What the task requires: Please repeat exactly the lines from the one containing "Where should I click to: Select" to the end of the entries below, both included, and omit all pictures.

Exercise material:
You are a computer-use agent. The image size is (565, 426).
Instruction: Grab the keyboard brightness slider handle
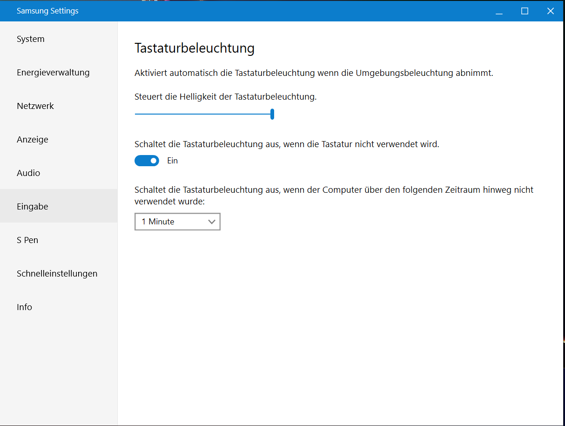pyautogui.click(x=272, y=114)

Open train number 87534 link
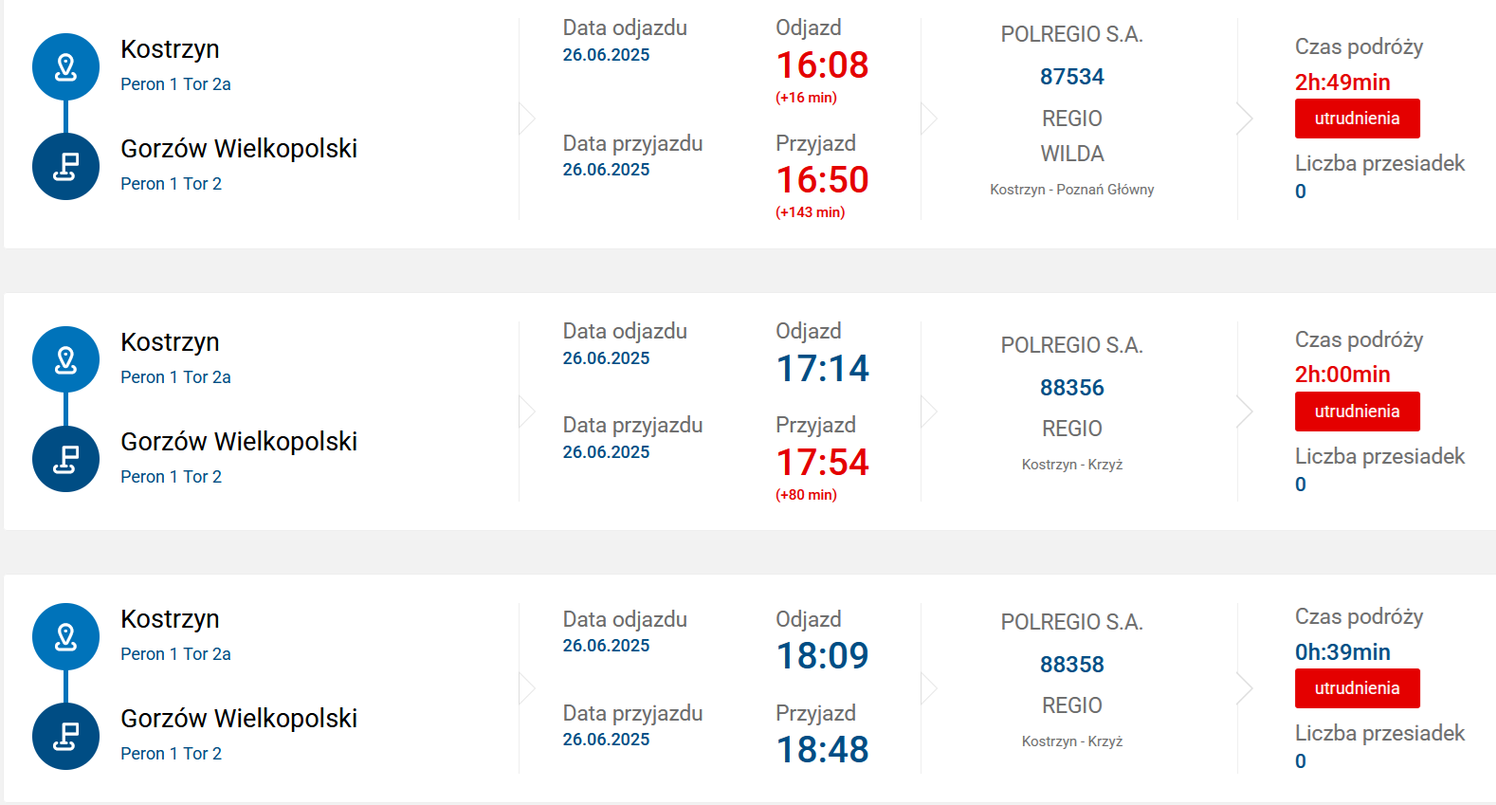pyautogui.click(x=1071, y=77)
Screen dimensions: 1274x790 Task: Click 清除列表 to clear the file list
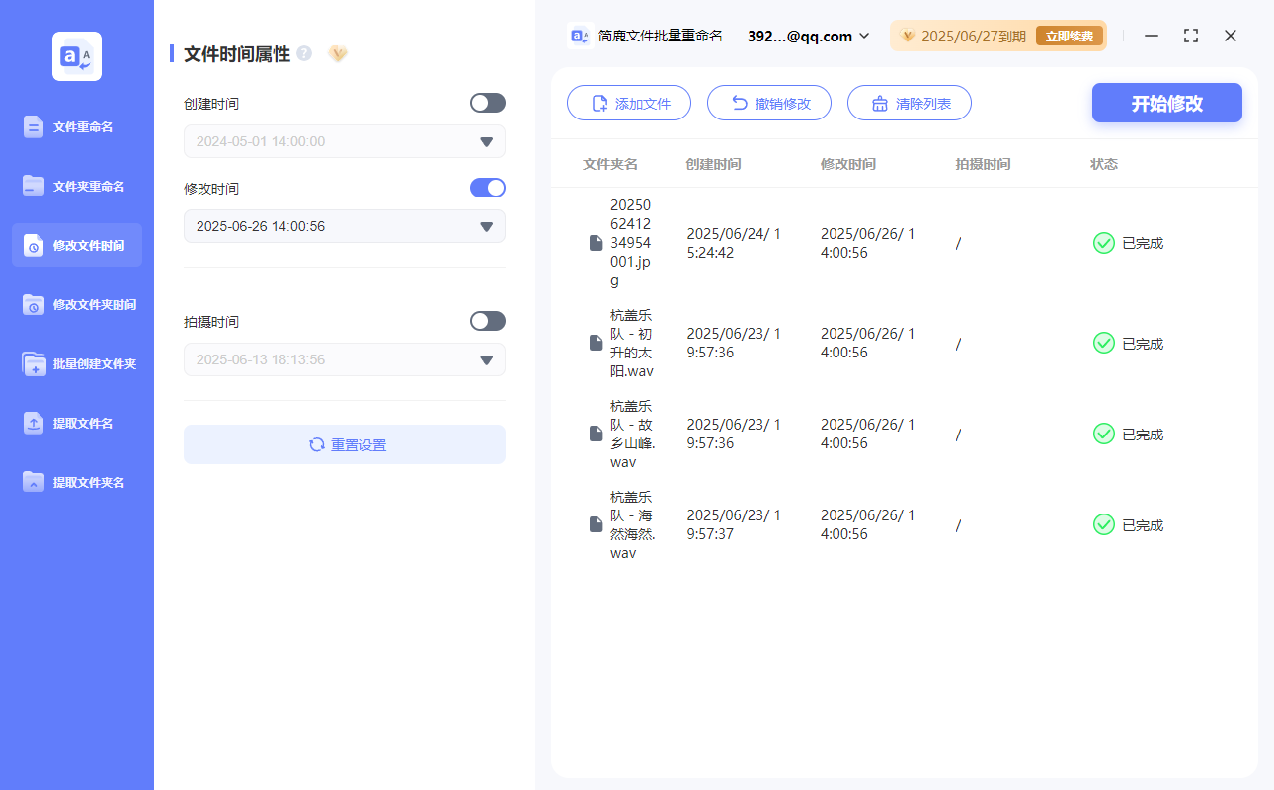[910, 102]
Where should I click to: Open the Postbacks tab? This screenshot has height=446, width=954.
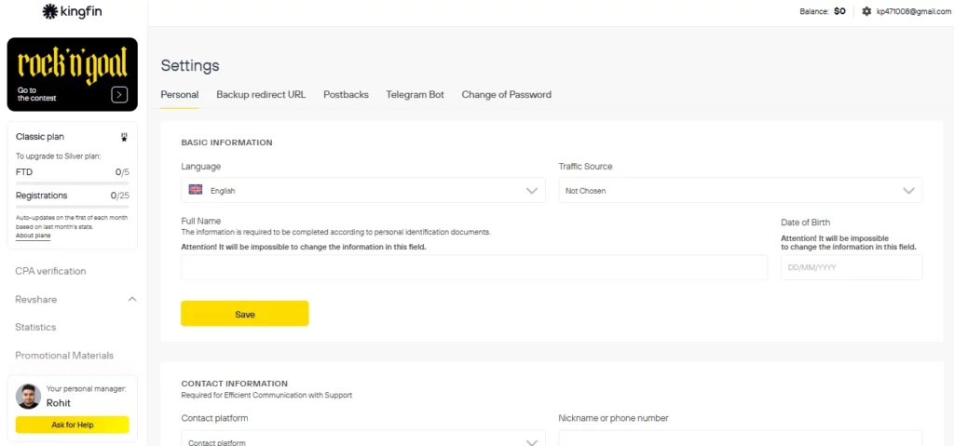point(346,95)

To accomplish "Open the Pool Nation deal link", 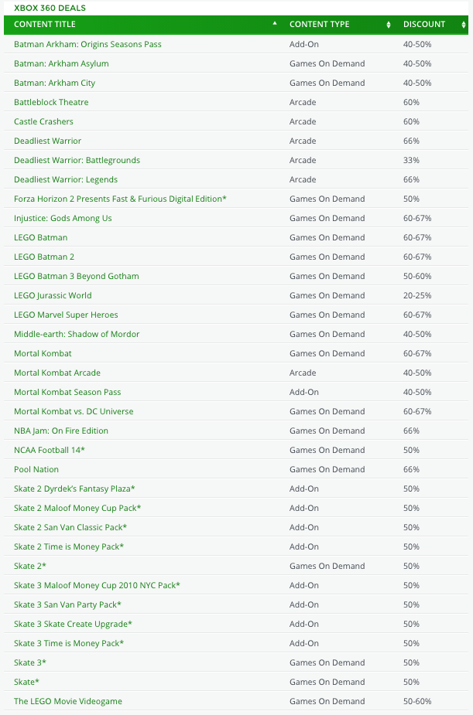I will (x=36, y=469).
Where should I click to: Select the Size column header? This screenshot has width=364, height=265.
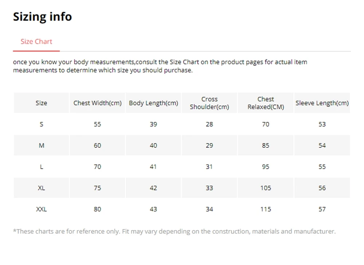(x=41, y=103)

Result:
Where should I click to: Select the Size column header? This screenshot has width=364, height=265.
(x=41, y=103)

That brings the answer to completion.